What’s interesting, though, is that this is the kind of YA fiction that I would share (and have shared) with the young people (and adults!) in my life. Hodge operates within an ethical and moral boundary that, while intense and perhaps more than a bit violent (hence it’s YA and not middle grade), is also realistic.

Which feels strange to say about a fantasy novel.

A challenge for me, I think, might be to read the original Shakespeare and tie the parallels in with Hodge’s writing. In fact, the inner teacher in me would love to see that done in a school setting…with all the tripe I’ve seen in reading lists in the last few years, here’s a novel to consider instead!

The Fool of New York City: A Novel

By Michael O’Brien (Ignatius, 2016)

There aren’t many authors who do character development with the same thoroughness as Michael O’Brien.

And, say some of my reading pals, few use as many words as he does either.

I can only laugh, because however slowly his novels may move at times, he captures me with his prose and holds me.

His newest novel, The Fool of New York City, is one of the shorter books he’s written: at under 300 pages, it’s not even very hefty. The story within the covers, though, is filled with characters who you know and love by the end, who may fill your mind with their own stories if you let them.

I am desperate for the bathroom. I close its door and take care to slide its bolt into locked position. Are there dimensions to the personalities of giants that are better left unknown? He could have overpowered me but has chosen not to do so. This tells me something. Though I do not feel safe, neither do I feel unsafe. His name is Billy, like a little boy strolling through a wheat field. My name is Francisco, like a little boy on a donkey revolving around a grape press. Or a darker Francisco wrestling with the witches embedded in oil paint. Beyond that, nothing is certain.

My face in the mirror is disturbing. Who are you? The eyes tell me nothing, large and brown with black lashes and brows. A head full of heavy dark curls. Olive skinned. Am I Italian? Or Middle Eastern?

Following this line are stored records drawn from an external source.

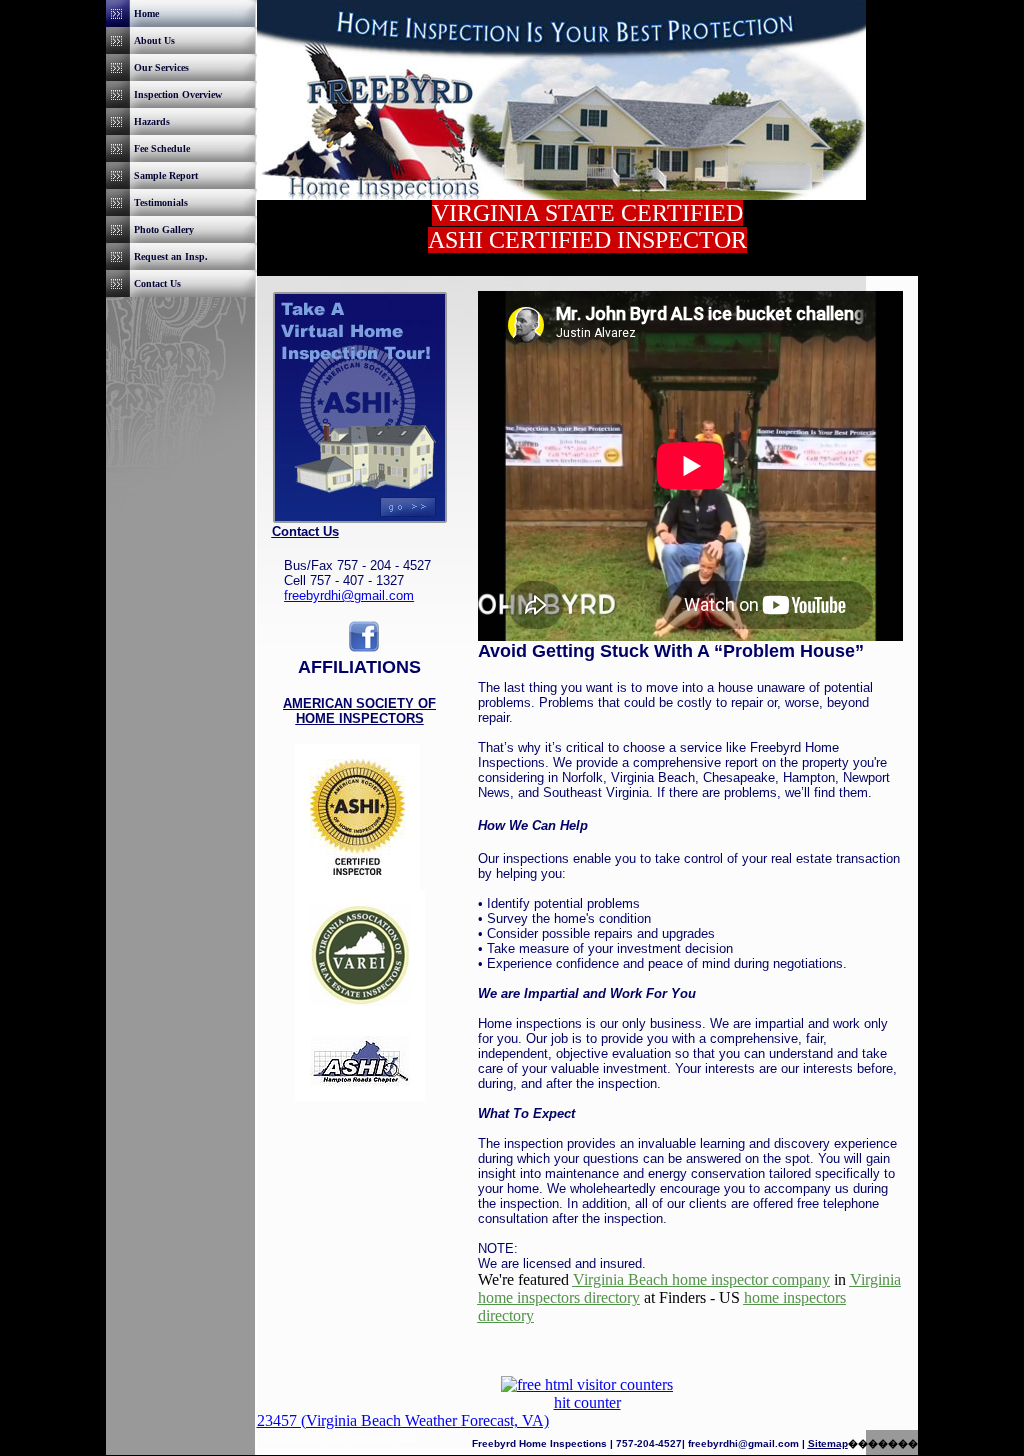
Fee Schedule (162, 148)
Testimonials (161, 202)
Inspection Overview (178, 94)
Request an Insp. (171, 256)
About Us (154, 40)
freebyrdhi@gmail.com (349, 595)
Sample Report (166, 175)
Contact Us (157, 283)
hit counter (587, 1402)
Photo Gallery (164, 229)
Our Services (161, 67)
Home (146, 13)
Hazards (152, 121)
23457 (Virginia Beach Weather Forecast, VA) (403, 1420)
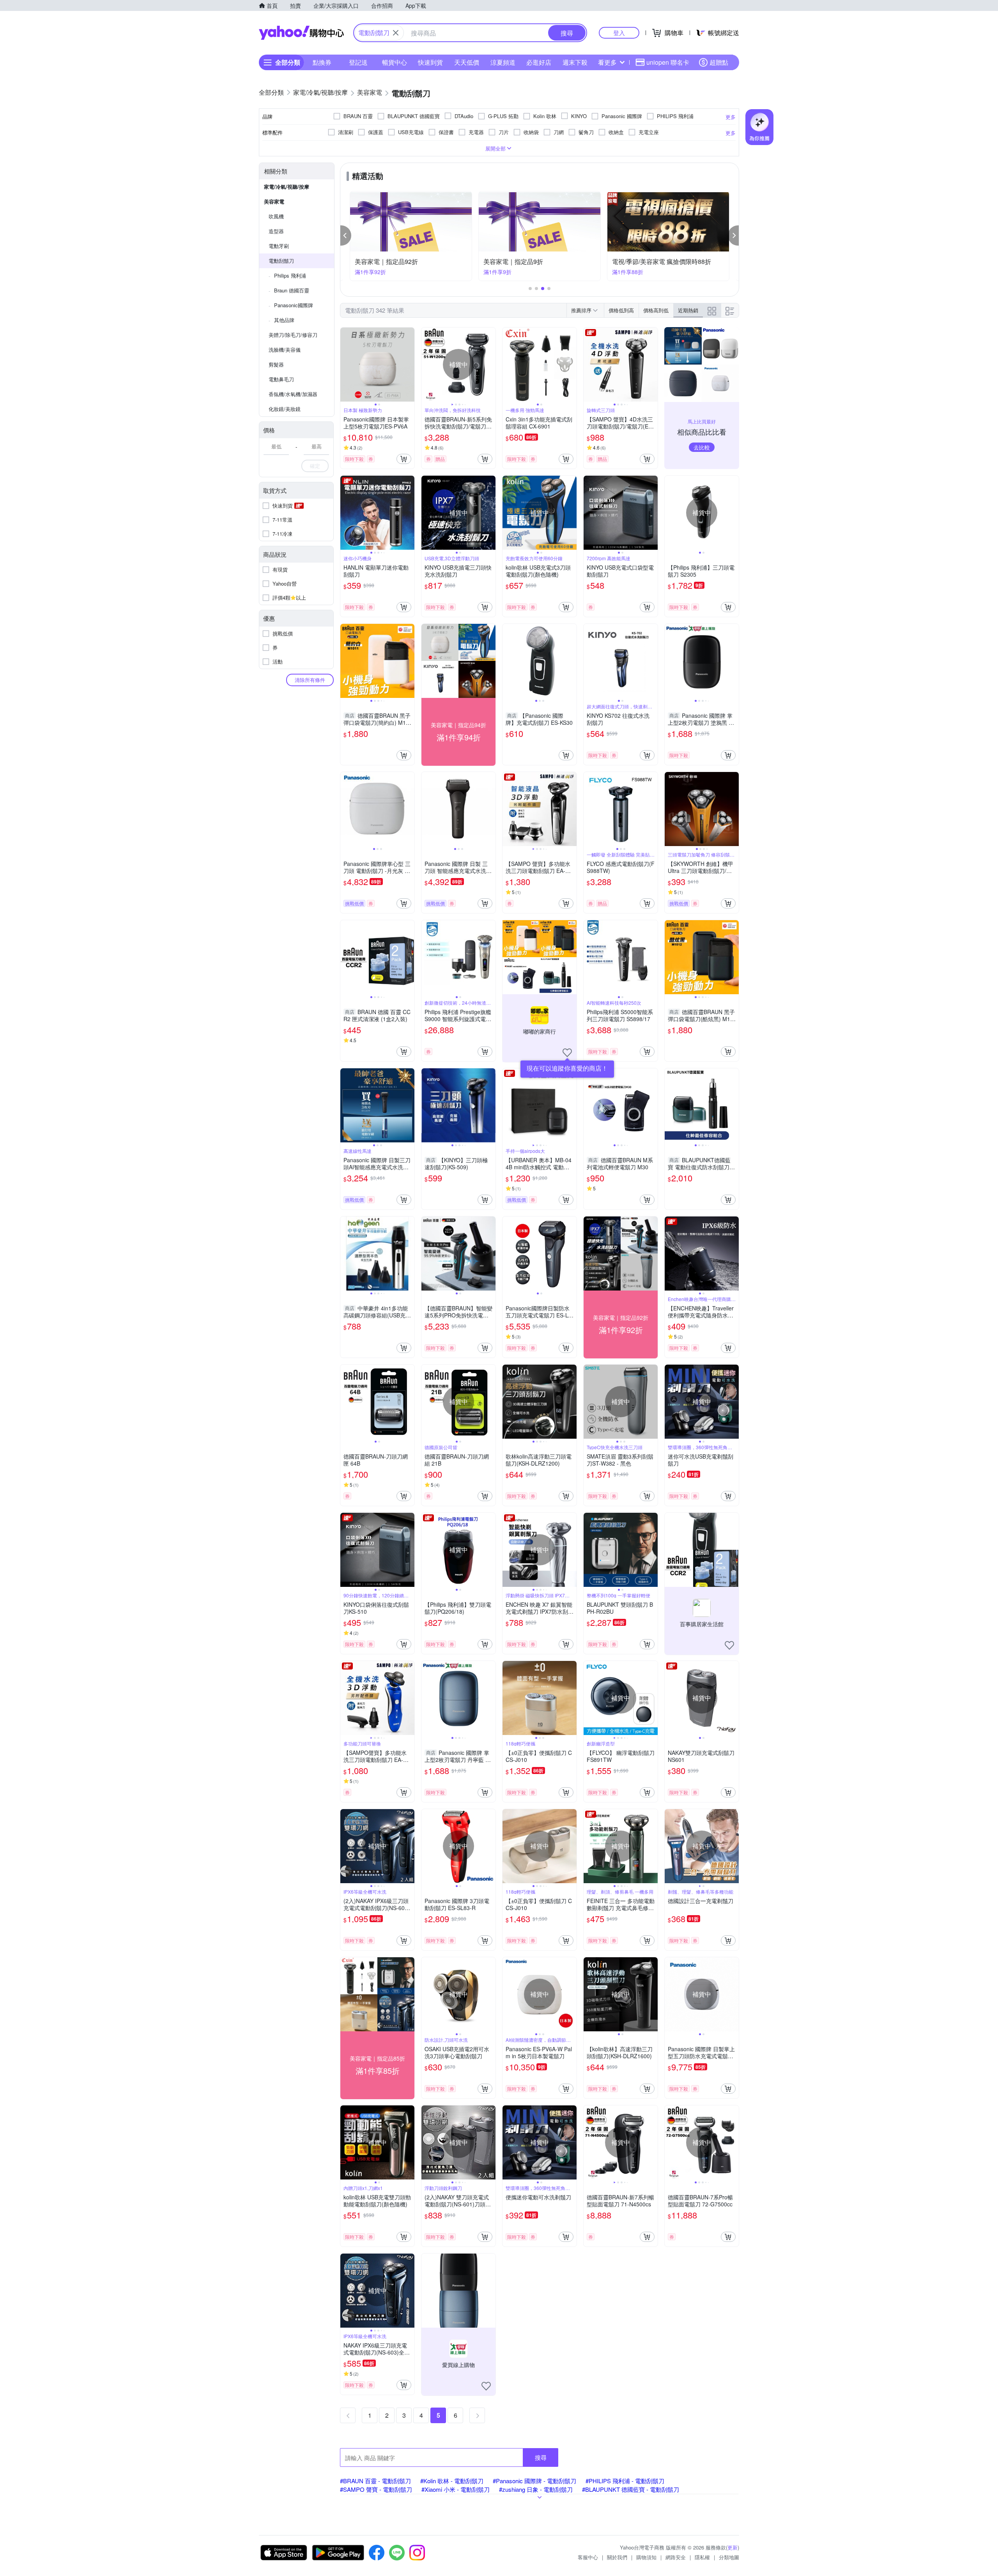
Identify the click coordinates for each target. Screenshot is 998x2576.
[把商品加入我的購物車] (403, 459)
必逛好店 (538, 62)
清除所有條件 (310, 679)
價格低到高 (621, 310)
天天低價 (466, 62)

Francisco is found by Billy, and the two become friends. Billy takes care of Francisco and tries to help him remember his life; because of his amnesia, he’s convinced he is Francisco de Goya (as in the 18th century painter) and just aging a lot differently than the rest of the world.

O’Brien’s characters are long on character: Billy is at least 7 feet tall, lives in an abandoned building that he’s remodeling, keeps hens on the roof, and views himself as a rescuer. He’s simple in a way that’s pure innocence and good in a way that’s sheer saint.

And if I’m talking as though I’ve met him, it’s because that’s how I feel after reading this book, that I met Billy Revere and shared some omelets with him, perhaps watched him as he jogged through Central Park.

Francisco eventually finds his way into his true identity, thanks to Billy’s patient support and help. There’s even a bit of a “happily ever after” to this (not so un-O’Brien-like, that)…but not without some wondering.

There were parts of this story that were harrowing and there’s a depth of feeling that I appreciated…I didn’t relate with the specifics, but there’s a mourning and a sorrowing within the story, central to both the main characters, that is, quite possibly, very human. It’s beautifully extracted and woven together in a beautiful tapestry.